We all remember the 49ers' performance in their playoff opener after all, don't we? Hosting the Green Bay Packers in the NFC Divisional Playoffs, the 49ers carved up Green Bay to the tune of 579 yards, 29 first downs and 7.7 yards per play on 75 snaps in a 45-31 victory that wasn't as close as the final score. Kaepernick turned in a dazzling performance, connecting on 17-of-31 passes for 263 yards with two touchdowns and an interception to go with 16 carries for 181 yards and two more scores.
But, as Roman helped his team advance through the playoffs, he was putting his own career advancement in neutral.
Due to NFL rules, the only time the eight NFL teams looking for new head coaches could request permission to speak with Roman would be during the 49ers' bye week, before Wild Card weekend. None did. As the 49ers advanced, any team wishing to speak to Roman would have to wait until San Francisco's season ended. As we know, that didn't happen until February 4, the day after the Super Bowl, and by then it was far too late to begin formal conversations with a potential candidate.
"Some people I know that are pretty savvy in the business pretty much told me, 'If you win this game, you're [expletive] out of luck,' " Roman says. "It's a little bit of irony — the more you win, the less chance you have of getting those jobs. I was talking on the phone with my agent, Dave Dunn, and he told me that, and I said, 'So wait a second — you're telling me that if we win, I lose?'"
Irony's cruel twist of the knife meant that Roman's finest hour, the demolition of Green Bay's defense, was the beginning of a month-long period when he was unavailable to potential suitors, though his profile was at its highest.
As Yahoo's Michael Silver writes, one of the eight teams looking to be a head coach seemed prepared to wait on Roman. That team was led by the Jacksonville Jaguars, led by general manager Dave Caldwell - Roman's former teammate at John Carroll University and former roommate when the two worked for the Carolina Panthers. For Roman, the match couldn't be more perfect. But, ultimately, Caldwell couldn't wait and Gus Bradley - it turns out, the only head coach hired this offseason with a defensive background - was hired on Jan. 17.
Caldwell still endorses Roman's future as a head coach.

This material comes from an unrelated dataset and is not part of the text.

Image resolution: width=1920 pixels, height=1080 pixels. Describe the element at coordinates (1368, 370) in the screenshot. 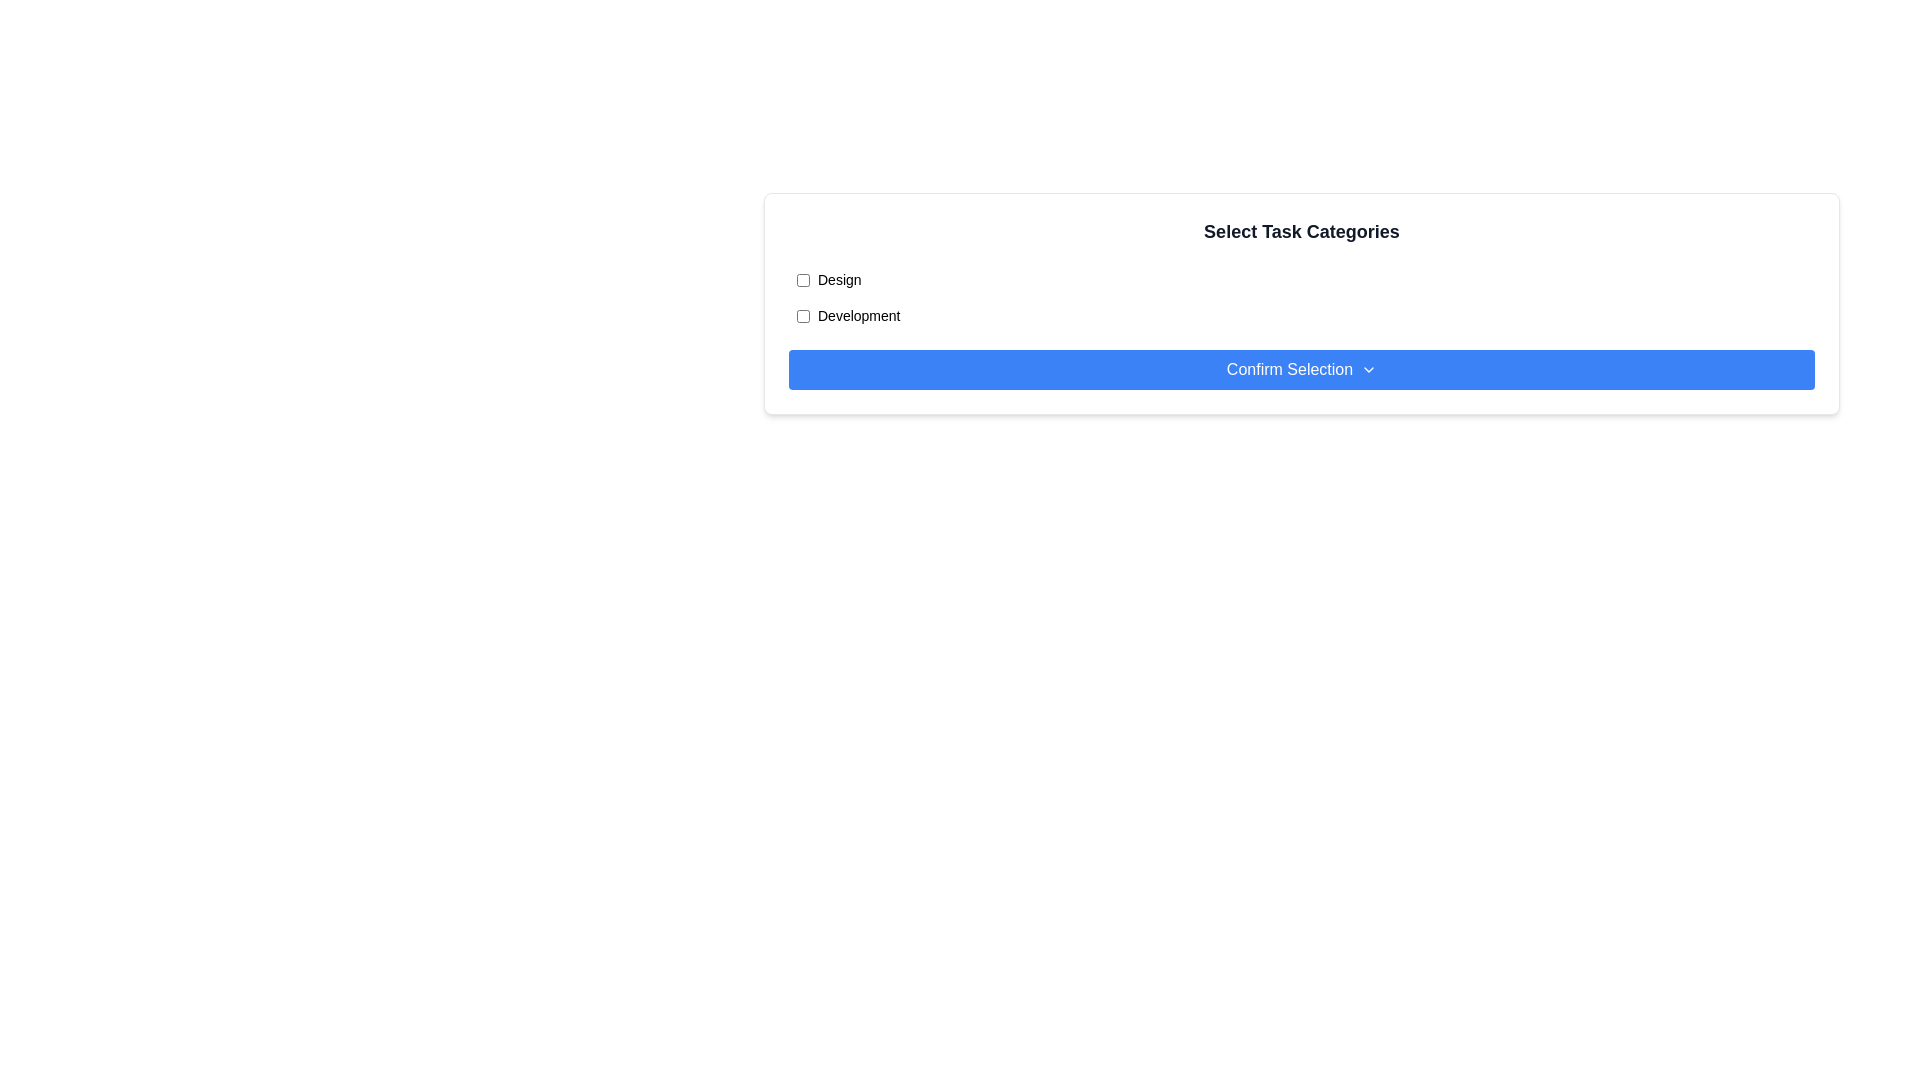

I see `the chevron-down icon located inside the 'Confirm Selection' button, positioned near the right end of the button` at that location.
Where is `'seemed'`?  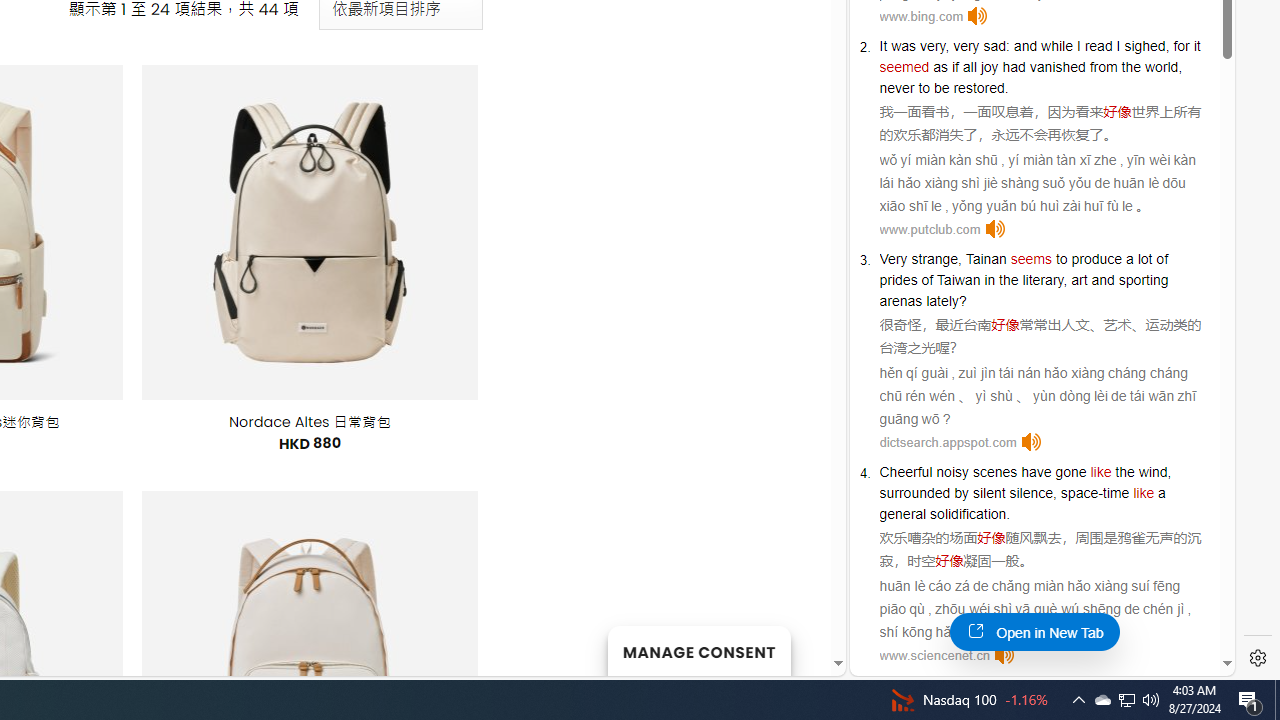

"As a head coaching candidate, he has a lot of things that are intriguing," Caldwell says. "He's worked on offense and defense, and even strength and conditioning. In San Francisco he's had great success with two very different quarterbacks. He's dealt with a lot of adversity. He's definitely stayed ahead of the curve. I think the biggest thing is that he puts his players in a very good position to succeed."